Exercise description:
Would you give the entries below again, precisely as they are written?

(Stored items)
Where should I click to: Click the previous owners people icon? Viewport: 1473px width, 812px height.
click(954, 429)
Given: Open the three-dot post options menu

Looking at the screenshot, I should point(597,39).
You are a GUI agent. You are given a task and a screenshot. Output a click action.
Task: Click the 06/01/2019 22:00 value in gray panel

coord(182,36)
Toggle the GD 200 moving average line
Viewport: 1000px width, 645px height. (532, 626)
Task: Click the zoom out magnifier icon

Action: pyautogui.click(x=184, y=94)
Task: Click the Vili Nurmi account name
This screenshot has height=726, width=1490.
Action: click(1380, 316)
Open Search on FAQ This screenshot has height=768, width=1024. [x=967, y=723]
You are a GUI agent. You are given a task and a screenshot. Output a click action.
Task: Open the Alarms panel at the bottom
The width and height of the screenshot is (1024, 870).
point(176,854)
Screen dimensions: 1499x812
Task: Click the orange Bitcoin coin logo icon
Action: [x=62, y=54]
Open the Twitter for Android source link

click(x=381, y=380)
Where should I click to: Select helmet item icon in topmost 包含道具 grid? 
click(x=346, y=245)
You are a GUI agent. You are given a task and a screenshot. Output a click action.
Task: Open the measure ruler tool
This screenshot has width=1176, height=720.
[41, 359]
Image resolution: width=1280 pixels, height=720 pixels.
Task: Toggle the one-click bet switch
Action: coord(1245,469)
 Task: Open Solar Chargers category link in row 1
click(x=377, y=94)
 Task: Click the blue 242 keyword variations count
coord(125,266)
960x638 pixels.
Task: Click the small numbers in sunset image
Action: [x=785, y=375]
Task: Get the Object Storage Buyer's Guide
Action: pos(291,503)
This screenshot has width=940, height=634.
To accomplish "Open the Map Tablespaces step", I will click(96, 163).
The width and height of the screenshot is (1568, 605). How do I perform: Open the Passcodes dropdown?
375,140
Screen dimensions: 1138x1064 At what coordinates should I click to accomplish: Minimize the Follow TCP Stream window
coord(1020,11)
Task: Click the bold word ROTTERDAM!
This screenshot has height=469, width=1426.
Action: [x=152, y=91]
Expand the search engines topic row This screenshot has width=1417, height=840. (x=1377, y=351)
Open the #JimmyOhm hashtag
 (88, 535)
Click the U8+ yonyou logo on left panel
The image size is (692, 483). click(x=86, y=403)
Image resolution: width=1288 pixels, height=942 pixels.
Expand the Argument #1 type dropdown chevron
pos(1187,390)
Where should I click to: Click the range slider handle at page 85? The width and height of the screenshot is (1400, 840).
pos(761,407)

Finished task:
Where should I click to: Click the previous owners people icon? Viewport: 1473px width, 812px height.
click(954, 429)
Given: Open the three-dot post options menu

Looking at the screenshot, I should point(597,39).
You are a GUI agent. You are given a task and a screenshot. Output a click action.
Task: Click the 06/01/2019 22:00 value in gray panel

coord(182,36)
Toggle the GD 200 moving average line
Viewport: 1000px width, 645px height. (532, 626)
Task: Click the zoom out magnifier icon

Action: pyautogui.click(x=184, y=94)
Task: Click the Vili Nurmi account name
This screenshot has height=726, width=1490.
Action: click(1380, 316)
Open Search on FAQ This screenshot has height=768, width=1024. [x=967, y=723]
You are a GUI agent. You are given a task and a screenshot. Output a click action.
Task: Open the Alarms panel at the bottom
The width and height of the screenshot is (1024, 870).
point(176,854)
Screen dimensions: 1499x812
Task: Click the orange Bitcoin coin logo icon
Action: [x=62, y=54]
Open the Twitter for Android source link

click(x=381, y=380)
Where should I click to: Select helmet item icon in topmost 包含道具 grid? 
click(x=346, y=245)
You are a GUI agent. You are given a task and a screenshot. Output a click action.
Task: Open the measure ruler tool
This screenshot has width=1176, height=720.
[41, 359]
Image resolution: width=1280 pixels, height=720 pixels.
Task: Toggle the one-click bet switch
Action: coord(1245,469)
 Task: Open Solar Chargers category link in row 1
click(x=377, y=94)
 Task: Click the blue 242 keyword variations count
coord(125,266)
960x638 pixels.
Task: Click the small numbers in sunset image
Action: [x=785, y=375]
Task: Get the Object Storage Buyer's Guide
Action: pos(291,503)
This screenshot has width=940, height=634.
To accomplish "Open the Map Tablespaces step", I will click(96, 163).
The width and height of the screenshot is (1568, 605). How do I perform: Open the Passcodes dropdown?
375,140
Screen dimensions: 1138x1064 At what coordinates should I click to accomplish: Minimize the Follow TCP Stream window
coord(1020,11)
Task: Click the bold word ROTTERDAM!
This screenshot has height=469, width=1426.
Action: [x=152, y=91]
Expand the search engines topic row This screenshot has width=1417, height=840. (x=1377, y=351)
Open the #JimmyOhm hashtag
 (88, 535)
Click the U8+ yonyou logo on left panel
The image size is (692, 483). click(x=86, y=403)
Image resolution: width=1288 pixels, height=942 pixels.
Expand the Argument #1 type dropdown chevron
pos(1187,390)
Where should I click to: Click the range slider handle at page 85? The width and height of the screenshot is (1400, 840).
pos(761,407)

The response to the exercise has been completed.